Так что мне осталось делать? Тоже смеяться.
- И у меня такой ребенок: всюду рыщет за книжками, а их нет, - отозвался дядька Стратон.
- Беда? - сочувственно смотрит на меня Василий Иванович.
- Не так беда, как полбеды, - отходя, отвечаю ему.
- А читать же хочется?
- Аж душа болит.
- Вот этого я не хочу, чтобы у малого душа болела, - и Василий Иванович повел косой бровью на дядю Себастьяна. - Прошу тебя, при случае заскочи в Майдан - Треповский - там теперь наилучшая библиотека.
- Это дело! - одобрительно кивнул головой дядька Себастьян и весело глянул на меня. - Там книжек - море!
- Ой! - самопроизвольно вырвалось у меня. Я сразу же с перепугу прикрыл рукой губы, а все засмеялись, даже отец Себастьяна дружески покачал печальной головой.
А Василий Иванович вынул из кармана записную книжку, отодвинул от себя полумисок со студнем и начал на бумаге выписывать радость для меня.
Я все косился на веселые размашистые буквы, которые так подхватывали друг друга, будто готовились к танцу, и меня обсыпало то ли искрами, то ли звездами. От радости чуть ли не затанцевал на скамейке. Если везет, так везет головорезу!
- Теперь, мальчишка, наверное, начитаешься! - нацелил на меня Василий Иванович насыщенные улыбкой губы, вырвал листок с книжки и подал дяде Себастьяну. - Учись, выходи в люди!
Свадьба заиграла в моих ушах и душе, я совсем затихаю, прислушиваюсь к нему, дальше перевожу взгляд с дядьки Себастьяна на людей, а они наклоняют ко мне улыбающиеся, расцветшие глаза. И только отец Себастьяна почему–то вздыхает.
А в это время под окнами забухали шаги, засветилось, закружило рисованное в облике девушки солнце, и вечер зазвенел молодыми голосами:
То не з моря тумани,
То із коней пара…
Гей, гей, какая же это должна быть битва, когда с лошадей идет пар, как туманы с моря, когда стрелы падают, как мелкий дождик, а мечи блестят, словно солнце в туче?!
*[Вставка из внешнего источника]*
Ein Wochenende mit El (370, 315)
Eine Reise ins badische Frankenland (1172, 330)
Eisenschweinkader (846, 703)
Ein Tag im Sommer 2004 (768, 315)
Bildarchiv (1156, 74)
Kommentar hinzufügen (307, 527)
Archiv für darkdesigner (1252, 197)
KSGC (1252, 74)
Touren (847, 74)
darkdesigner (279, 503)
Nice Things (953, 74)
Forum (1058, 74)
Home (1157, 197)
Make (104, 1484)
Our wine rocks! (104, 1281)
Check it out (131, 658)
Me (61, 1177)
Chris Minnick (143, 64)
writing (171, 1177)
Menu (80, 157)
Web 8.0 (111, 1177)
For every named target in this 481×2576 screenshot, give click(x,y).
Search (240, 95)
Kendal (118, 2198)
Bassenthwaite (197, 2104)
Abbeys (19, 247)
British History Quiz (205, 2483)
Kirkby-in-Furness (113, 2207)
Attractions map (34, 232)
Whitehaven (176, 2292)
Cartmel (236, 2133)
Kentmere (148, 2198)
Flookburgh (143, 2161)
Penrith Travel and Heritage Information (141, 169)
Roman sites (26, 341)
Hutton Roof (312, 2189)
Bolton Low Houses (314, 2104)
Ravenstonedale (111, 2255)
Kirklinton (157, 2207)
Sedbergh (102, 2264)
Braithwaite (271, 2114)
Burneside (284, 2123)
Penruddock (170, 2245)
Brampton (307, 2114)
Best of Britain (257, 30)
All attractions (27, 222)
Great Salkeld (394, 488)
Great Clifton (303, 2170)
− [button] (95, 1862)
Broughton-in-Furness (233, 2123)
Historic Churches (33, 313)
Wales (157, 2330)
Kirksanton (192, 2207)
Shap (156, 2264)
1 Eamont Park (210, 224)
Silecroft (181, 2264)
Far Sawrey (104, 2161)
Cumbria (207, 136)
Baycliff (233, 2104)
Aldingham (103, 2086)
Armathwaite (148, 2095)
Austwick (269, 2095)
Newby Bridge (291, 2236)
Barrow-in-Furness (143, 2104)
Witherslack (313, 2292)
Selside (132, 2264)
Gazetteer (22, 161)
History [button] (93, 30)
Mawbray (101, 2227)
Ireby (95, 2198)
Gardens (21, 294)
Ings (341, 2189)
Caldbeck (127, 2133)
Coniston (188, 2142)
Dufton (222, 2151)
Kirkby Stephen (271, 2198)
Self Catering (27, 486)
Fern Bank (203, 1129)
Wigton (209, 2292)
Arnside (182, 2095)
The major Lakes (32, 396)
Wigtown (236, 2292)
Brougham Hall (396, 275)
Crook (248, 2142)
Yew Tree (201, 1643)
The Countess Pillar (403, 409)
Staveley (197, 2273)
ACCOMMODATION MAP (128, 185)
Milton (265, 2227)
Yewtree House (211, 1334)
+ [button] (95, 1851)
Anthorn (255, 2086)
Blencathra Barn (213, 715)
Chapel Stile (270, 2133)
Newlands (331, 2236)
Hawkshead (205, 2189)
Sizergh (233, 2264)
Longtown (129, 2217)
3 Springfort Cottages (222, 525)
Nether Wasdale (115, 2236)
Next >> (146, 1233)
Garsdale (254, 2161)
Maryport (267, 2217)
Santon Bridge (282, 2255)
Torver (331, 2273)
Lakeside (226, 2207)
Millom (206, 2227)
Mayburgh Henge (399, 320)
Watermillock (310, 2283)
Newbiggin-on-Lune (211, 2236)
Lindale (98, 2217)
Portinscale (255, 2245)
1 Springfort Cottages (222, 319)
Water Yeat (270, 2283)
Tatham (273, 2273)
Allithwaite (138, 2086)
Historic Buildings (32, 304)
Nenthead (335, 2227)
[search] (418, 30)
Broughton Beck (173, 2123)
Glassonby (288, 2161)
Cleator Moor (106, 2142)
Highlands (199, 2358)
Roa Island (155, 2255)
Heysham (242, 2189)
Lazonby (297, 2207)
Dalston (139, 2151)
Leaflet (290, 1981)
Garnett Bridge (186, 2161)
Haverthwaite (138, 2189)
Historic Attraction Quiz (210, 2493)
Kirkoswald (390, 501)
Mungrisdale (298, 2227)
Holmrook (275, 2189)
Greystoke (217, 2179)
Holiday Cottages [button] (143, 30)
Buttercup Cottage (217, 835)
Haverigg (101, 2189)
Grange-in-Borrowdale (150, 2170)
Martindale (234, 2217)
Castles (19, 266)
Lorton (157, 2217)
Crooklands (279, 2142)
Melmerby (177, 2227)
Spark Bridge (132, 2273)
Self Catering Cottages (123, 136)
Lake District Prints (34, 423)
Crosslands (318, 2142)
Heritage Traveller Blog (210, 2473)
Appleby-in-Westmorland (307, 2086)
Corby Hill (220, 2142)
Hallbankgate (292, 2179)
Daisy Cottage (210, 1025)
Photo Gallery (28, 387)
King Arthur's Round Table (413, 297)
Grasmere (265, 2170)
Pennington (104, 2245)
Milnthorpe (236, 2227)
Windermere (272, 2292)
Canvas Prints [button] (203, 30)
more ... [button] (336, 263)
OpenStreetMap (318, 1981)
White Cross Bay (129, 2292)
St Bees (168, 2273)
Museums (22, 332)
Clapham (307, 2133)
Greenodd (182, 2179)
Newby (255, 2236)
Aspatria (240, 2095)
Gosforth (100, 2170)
И колядки, и тихий Дунай, выплывающий из них, и всадники над Дунаем, и пар с коней, и струны кобзы старика Левка убаюкивали и убаюкивали и усыпили малого. Я уже не слышал, как разъехались гости, как дядька Себастьян снял с меня сапожки и накрыл соньку ежистым солдатским одеялом…
Меня разбудили скрип двери, топот чьих–то сапог и чудной смех. Когда я раскрыл глаза, у порога ровно стояла немолодая грустная женщина, а возле нее сиял хромовыми сапогами веселолицый милиционер, к которому прилипло диковинное прозвище - Хвирточка, и только из–за того, что он научился кричать на людей: "Закрой мне хвирточку" или "Открой мне хвирточку".
Из его рта сейчас вырывался клекот, хрип и что–то подобное на шипение гуся, - все это ему вместе заменяло смех.
- Садитесь, тетка Марина. Что там произошло? - заговорил к женщине дядька Себастьян.
- Эт, пусть он говорит… научился же. - Тетка Марина обиженно сомкнула темные морщинистые губы, села на скамейку и крестом положила на колени тяжелые землистые руки.
- Рассказывай, Василий!
Испорченный граммофон снова захрипел в груди милиционера, и снова - смеха не получилось, но это ничуточку не разволновало Василия, - все его лицо сияло радостью, а глаза наполнялись веселыми слезами.
- Вот не поверите, что я сегодня на контрреволюцию наткнулся! Держу ее, понятно, в кулаке! - победно сказал, а тетка Марина вздохнула.
- На какую это контрреволюцию ты наткнулся? - недоверчиво спросил дядька Себастьян. - Может, на тетку Марину?
- На нее же! Никогда бы и сам не подумал, а вот… село, конешно! Расскажу вам по протокольной форме.
- Рассказывай, как умеешь, - нахмурился и загрустил дядька Себастьян.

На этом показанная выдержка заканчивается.